- **TASK ITEM**
Where the string "will" shows up in a line of the records, copy that line.

[Records contained in a dataset]
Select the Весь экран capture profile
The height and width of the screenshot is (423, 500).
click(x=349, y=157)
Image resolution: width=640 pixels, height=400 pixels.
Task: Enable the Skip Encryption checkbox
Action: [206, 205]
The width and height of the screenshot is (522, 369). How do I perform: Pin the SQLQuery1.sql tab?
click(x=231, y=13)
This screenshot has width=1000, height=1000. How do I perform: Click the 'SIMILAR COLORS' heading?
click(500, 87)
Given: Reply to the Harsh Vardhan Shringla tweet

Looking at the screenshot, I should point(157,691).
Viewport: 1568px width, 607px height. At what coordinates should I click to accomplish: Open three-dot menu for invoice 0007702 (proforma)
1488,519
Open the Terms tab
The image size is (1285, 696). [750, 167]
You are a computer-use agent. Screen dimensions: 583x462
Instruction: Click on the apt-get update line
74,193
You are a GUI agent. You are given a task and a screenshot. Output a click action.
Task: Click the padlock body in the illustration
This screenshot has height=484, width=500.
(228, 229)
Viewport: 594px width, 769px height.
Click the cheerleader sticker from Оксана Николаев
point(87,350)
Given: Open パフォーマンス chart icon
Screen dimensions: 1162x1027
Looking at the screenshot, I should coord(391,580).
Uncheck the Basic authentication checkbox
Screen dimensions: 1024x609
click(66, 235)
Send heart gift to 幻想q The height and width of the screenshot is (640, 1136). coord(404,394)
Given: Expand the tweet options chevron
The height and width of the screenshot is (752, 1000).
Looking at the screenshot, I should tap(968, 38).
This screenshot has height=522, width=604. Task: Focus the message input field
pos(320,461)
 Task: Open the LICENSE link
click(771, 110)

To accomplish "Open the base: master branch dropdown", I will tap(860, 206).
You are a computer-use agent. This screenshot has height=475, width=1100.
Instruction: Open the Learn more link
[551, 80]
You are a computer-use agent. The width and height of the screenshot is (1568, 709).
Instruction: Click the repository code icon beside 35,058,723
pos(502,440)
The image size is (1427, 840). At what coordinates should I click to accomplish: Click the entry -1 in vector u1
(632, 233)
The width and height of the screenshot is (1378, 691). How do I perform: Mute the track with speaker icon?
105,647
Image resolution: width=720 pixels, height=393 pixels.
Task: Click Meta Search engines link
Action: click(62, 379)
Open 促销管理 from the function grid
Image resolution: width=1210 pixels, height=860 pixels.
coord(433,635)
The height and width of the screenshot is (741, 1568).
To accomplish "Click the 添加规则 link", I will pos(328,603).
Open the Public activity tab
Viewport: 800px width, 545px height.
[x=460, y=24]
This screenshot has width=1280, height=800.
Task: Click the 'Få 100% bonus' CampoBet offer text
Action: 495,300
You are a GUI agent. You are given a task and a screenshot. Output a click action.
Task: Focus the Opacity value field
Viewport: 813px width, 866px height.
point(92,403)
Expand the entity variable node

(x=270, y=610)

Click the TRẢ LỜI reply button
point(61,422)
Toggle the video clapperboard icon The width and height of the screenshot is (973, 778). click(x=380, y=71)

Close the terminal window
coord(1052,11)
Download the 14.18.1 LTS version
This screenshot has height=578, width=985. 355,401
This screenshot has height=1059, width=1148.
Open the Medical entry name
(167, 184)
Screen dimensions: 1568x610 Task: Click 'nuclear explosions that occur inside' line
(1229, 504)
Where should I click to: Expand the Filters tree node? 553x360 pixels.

- **SOLUTION FOR THIS PROBLEM**
To accomplish "Open the base: master branch dropdown", I will tap(860, 206).
To accomplish "Click the 添加规则 link", I will pos(328,603).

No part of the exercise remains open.